Handwerk

Generationswechsel bei Firma Achinger in Bad Berleburg

Jens Achinger (vorne) führt das Familienunternehmen jetzt gemeinsam mit Partner Thorsten Krämer (neben Achinger stehend). Krämer wird das Landschaftsbauunternehmen in ein paar Jahren übernehmen.

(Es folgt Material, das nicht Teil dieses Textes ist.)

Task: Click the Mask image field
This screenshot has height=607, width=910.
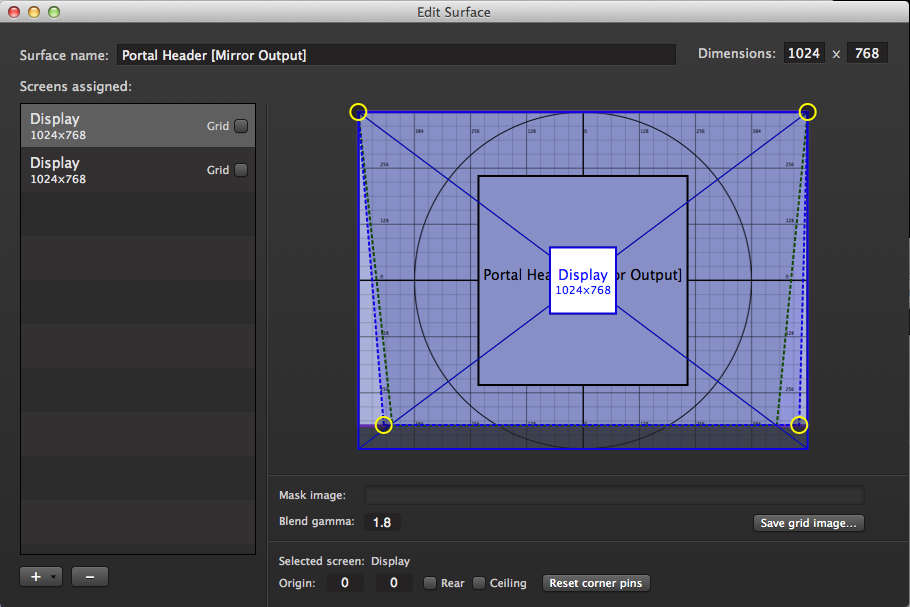Action: pyautogui.click(x=614, y=495)
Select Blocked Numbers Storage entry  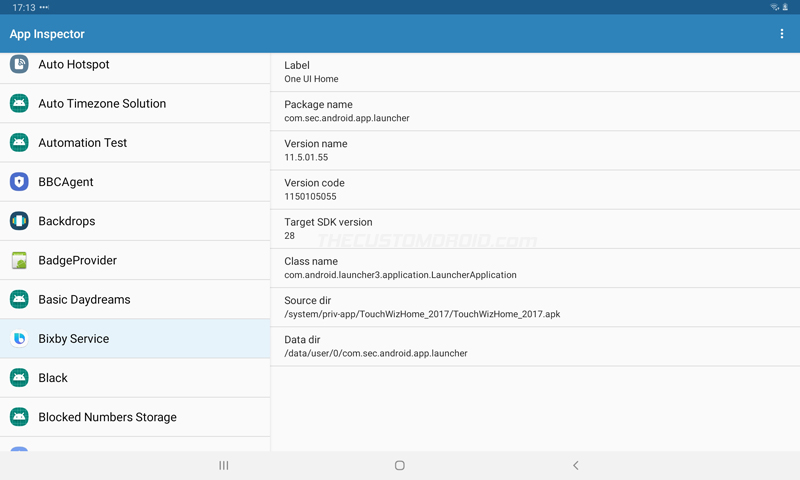tap(135, 417)
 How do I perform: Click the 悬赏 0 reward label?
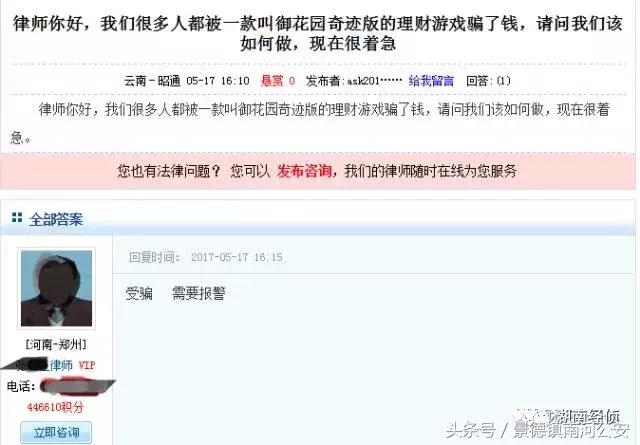[278, 81]
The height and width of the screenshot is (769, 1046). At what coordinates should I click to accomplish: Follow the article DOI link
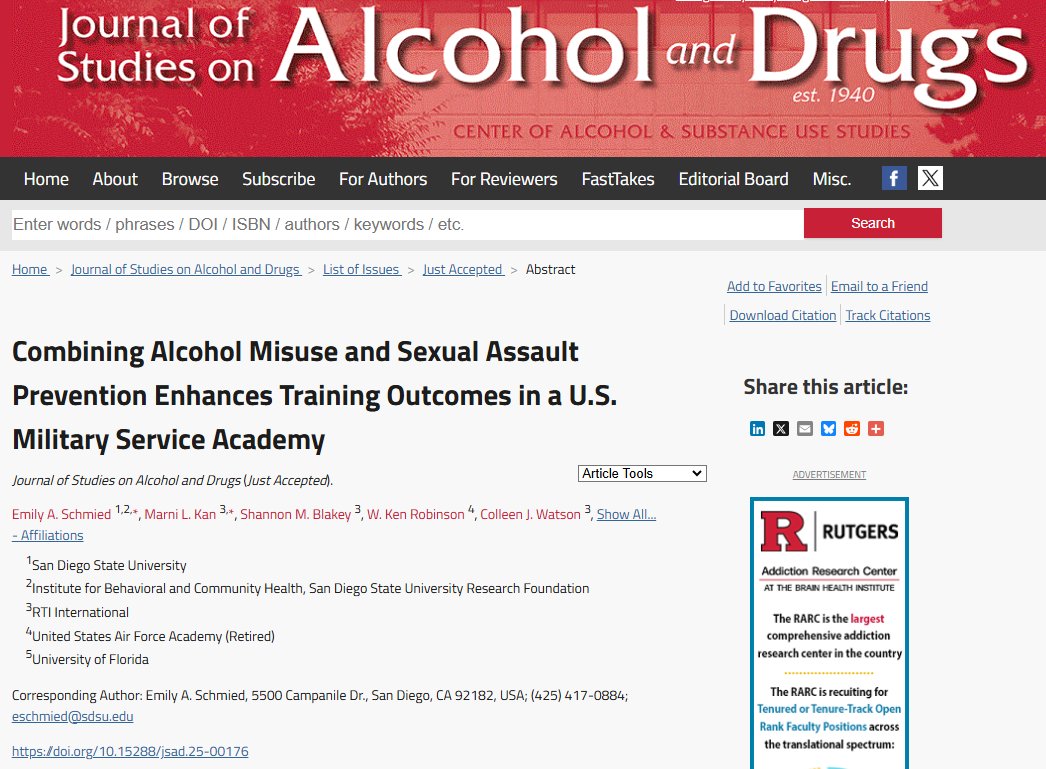tap(129, 751)
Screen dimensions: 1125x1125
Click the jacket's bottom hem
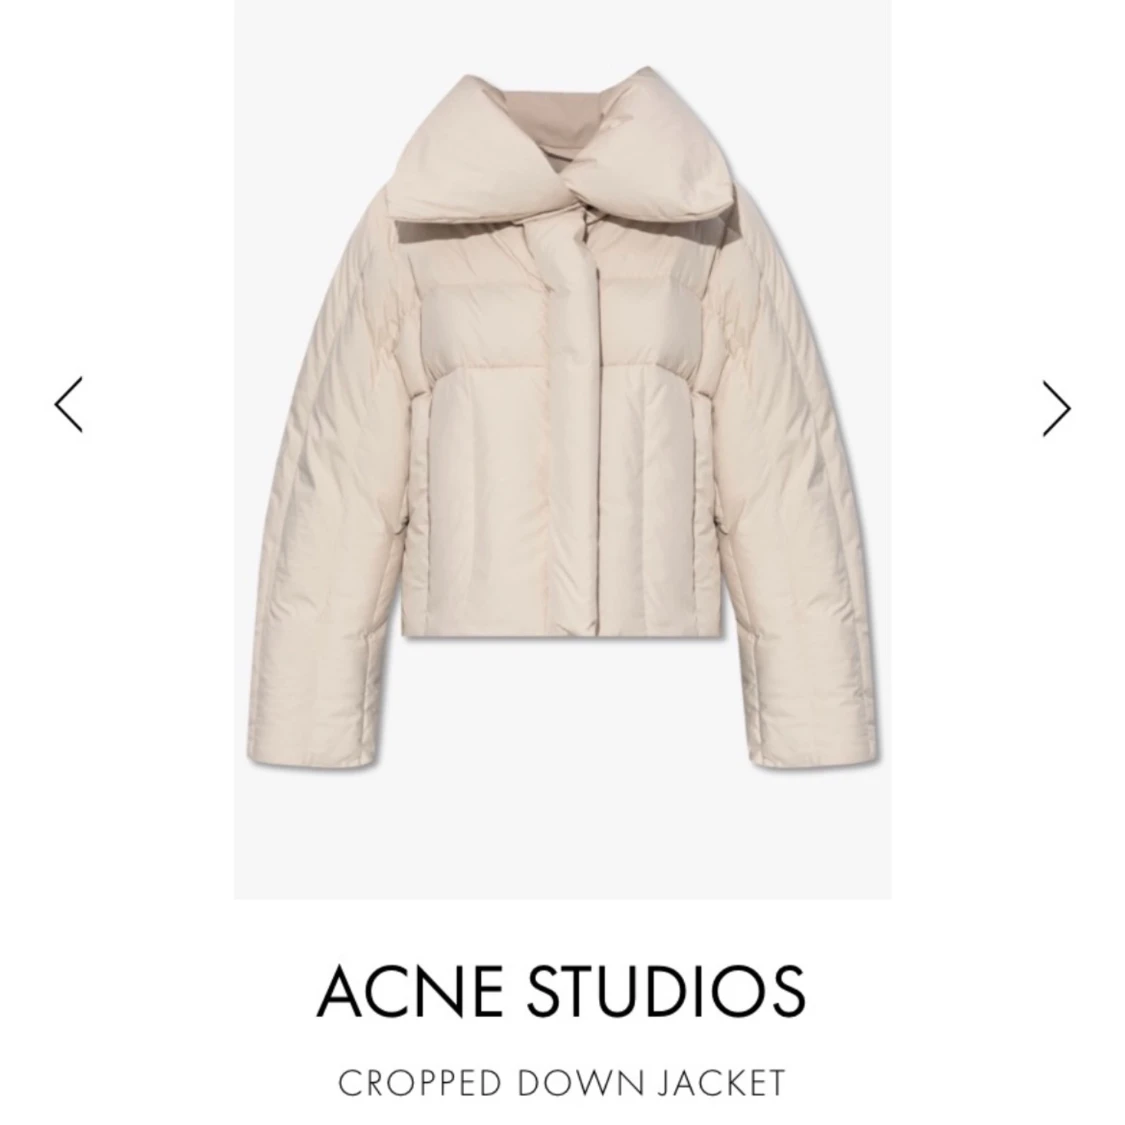(561, 631)
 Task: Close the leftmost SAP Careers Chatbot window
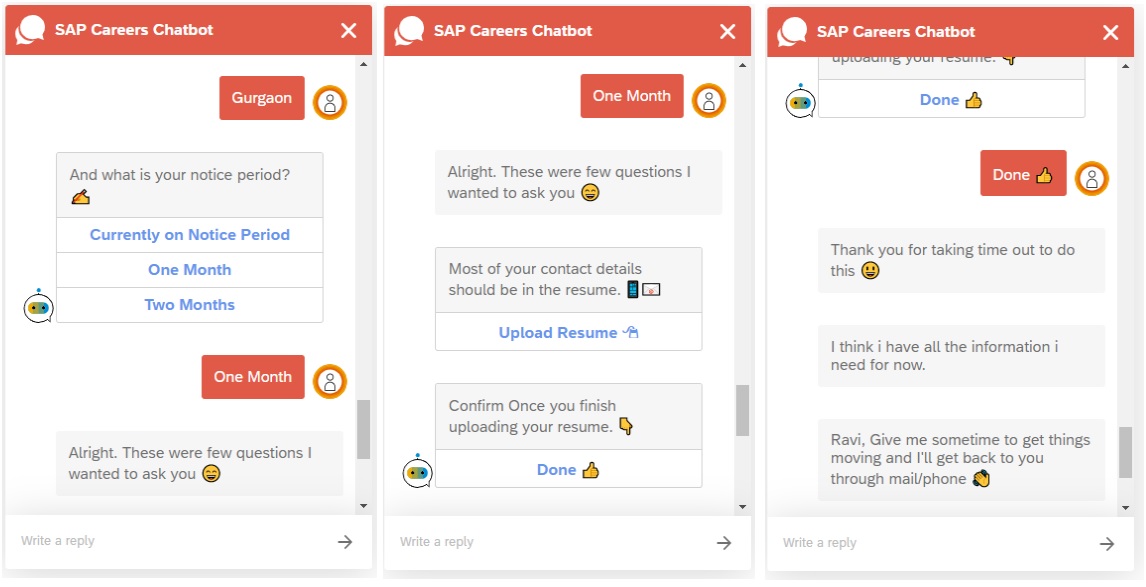tap(348, 30)
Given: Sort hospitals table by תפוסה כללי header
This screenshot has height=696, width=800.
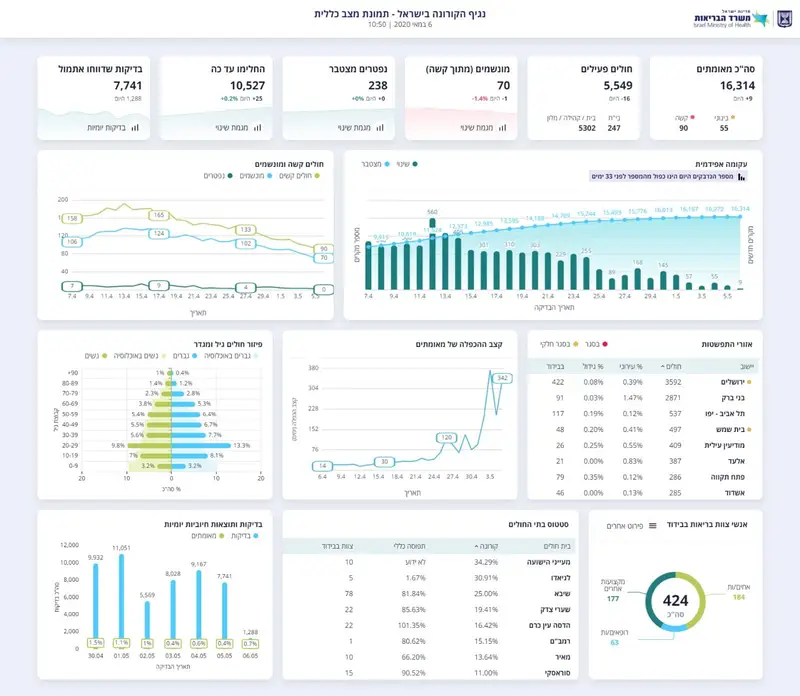Looking at the screenshot, I should tap(409, 546).
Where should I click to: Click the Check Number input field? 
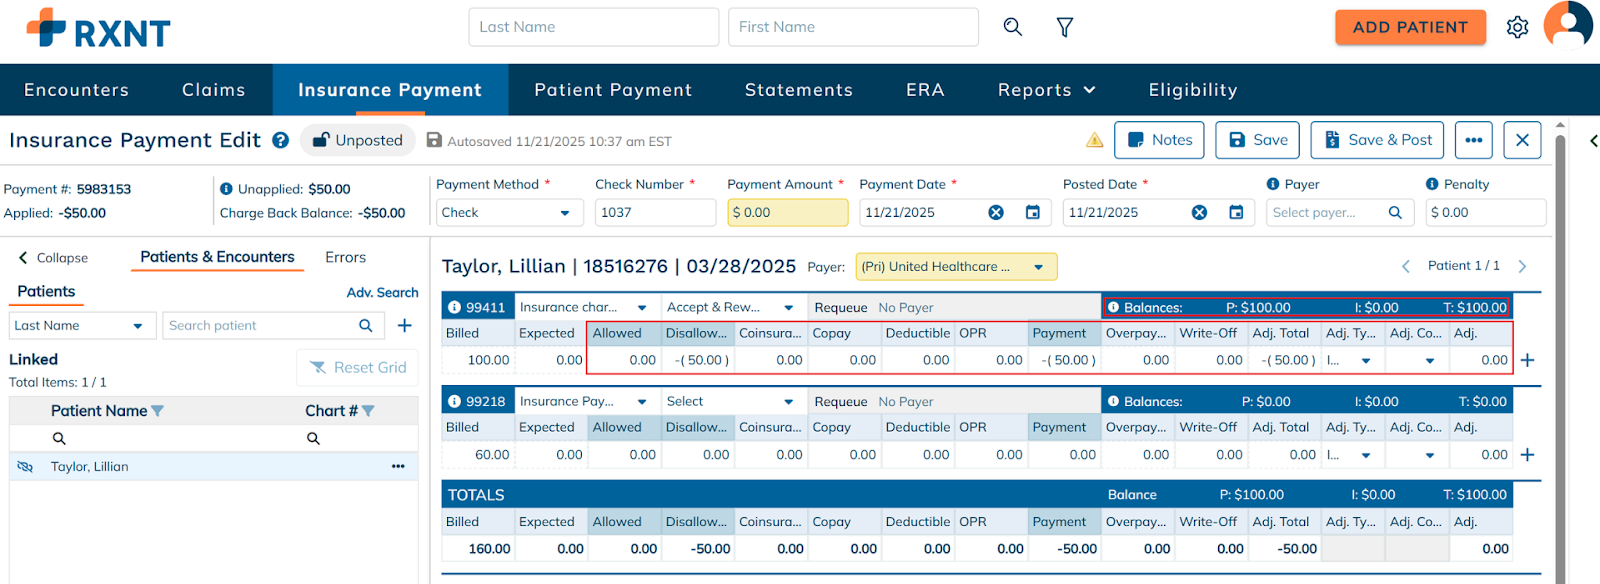click(655, 213)
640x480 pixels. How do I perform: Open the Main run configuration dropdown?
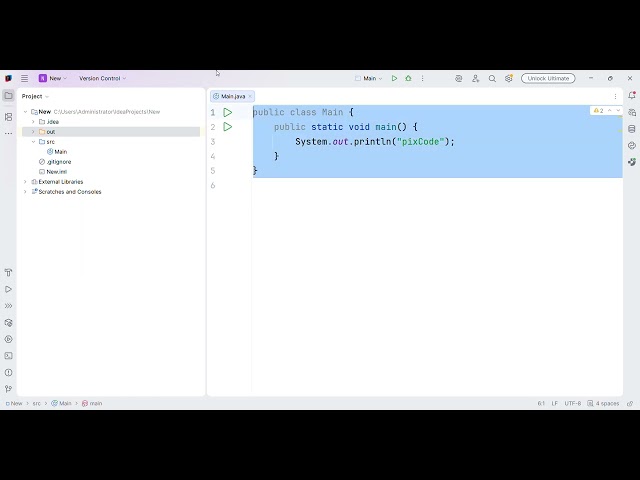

Jens Achinger (vorne) führt das Familienunternehmen jetzt gemeinsam mit Partner Thorsten Krämer (neben Achinger stehend). Krämer wird das Landschaftsbauunternehmen in ein paar Jahren übernehmen.

Foto: Firma Achinger

Bad Berleburg.   Landschaftsgartenbaubetrieb bereitet Führungswechsel von langer Hand vor. Kreative Lösung für Einstieg des neuen Partners Thorsten Krämer

Jens Achinger und Thorsten Krämer haben mehr gemeinsam als sie damals dachten. 1998 steigt der Landschaftsarchitekt Jens Achinger in die Firma seines Vaters Dietrich Achinger ein. Im gleichen Jahre startet Thorsten Krämer dort seine Ausbildung zum Landschaftsgärtner. 21 Jahre später führen beide den Handwerkbetrieb mit einer 61-jährigen Tradition gemeinsam – als Partner.

Nachfolge

Der Generationenwechsel ist geglückt – mit Beharrlichkeit und Beratung. Jens Achinger stand vor der Frage, was mit dem Familienunternehmen passiert, wenn er - wie geplant - in 13 Jahren mit 67 in den Ruhestand gehen will. Seine drei Kinder haben beruflich andere Wege eingeschlagen. „Es gibt ja genügend Betriebe, denen es ähnlich geht“, weiß der Landschaftsarchitekt. Also machte sich Achinger auf die Suche nach einem Nachfolger. Eine Nachfolge-Börse des Handwerks hat ihn nachhaltig beeindruckt: „Da waren 70 Anbieter und nur zwei Suchende.“ Achinger wurde aber doch schnell fündig – im eigenen Haus. Thorsten Krämer (38) hat seinen Weg im Unternehmen konsequent verfolgt, wurde Vorarbeiter, machte seinen Meister und arbeitet seit 2011 als Bauleiter für das Unternehmen.

Firmen-Konstruktion

Zum 1. April haben Achinger und Krämer den Handwerksbetrieb in eine Besitzgesellschaft und eine fürs operative Geschäft aufgeteilt. „Alles bleibt beim Alten“, sagt Thorsten Krämer und Jens Achinger ergänzt: „Für die Mitarbeiter und die Kunden ändert sich dadurch nichts.“ Trotzdem hat die neue Konstruktion Vorteile: Thorsten Krämer muss als Jungunternehmer nicht hohe Kredite aufnehmen, um den bestehenden Fuhrpark oder Immobilien der alten Dietrich Achinger GmbH auf einen Schlag zu übernehmen. „Das ist ein auf 13 Jahre angelegter Übernahmeprozess“, erklärt Jens Achinger. In dieser Zeit habe die Gesellschaft mit dem operativen Geschäft ausreichend Zeit, Geld zu verdienen und die Betriebsmittel zu übernehmen oder ab er von vornherein neue anzuschaffen. Steuerberater Georg Lückel hatte Achinger und Krämer beraten und diese kreative Lösung für einen Generationenwechsel mitangestoßen. Für Thorsten Krämer, der schon lange nicht nur als Bauleiter, sondern auch im Angebotswesen und Kundenkontakt arbeitet, ist der Schritt folgerichtig. Auch die Rückmeldung vieler Kunden sei ermutigend. Im Prinzip gehe das Geschäft unverändert weiter. Die Auslastung für die 26 Mitarbeiter, darunter sind auch zwei Auszubildende zum Landschaftsgärtner und ein Straßenbauer, sei gut.

Geschäftsmodell

Der eigene Garten habe als „Rückzugsort“ wieder eine stärkere Bedeutung erhalten, so Achinger. Neben Ziergärten seien auch Schwimmteiche gefragt. Bundesgartenschauen sind ein Gradmesser für das, was in Mode ist. Auch Unternehmen definieren sich über ihre Grünanlagen und beauftragen Landschaftsgärtner mit Gestaltung und Pflege. Außerdem wachse das Auftragsvolumen rund um Baumpflege und nicht selten seien es ältere Kunden, die ihren Garten lange selbst gepflegt hätten, nun aber „gerne auch mal den Profi kommen lassen“, so Thorsten Krämer.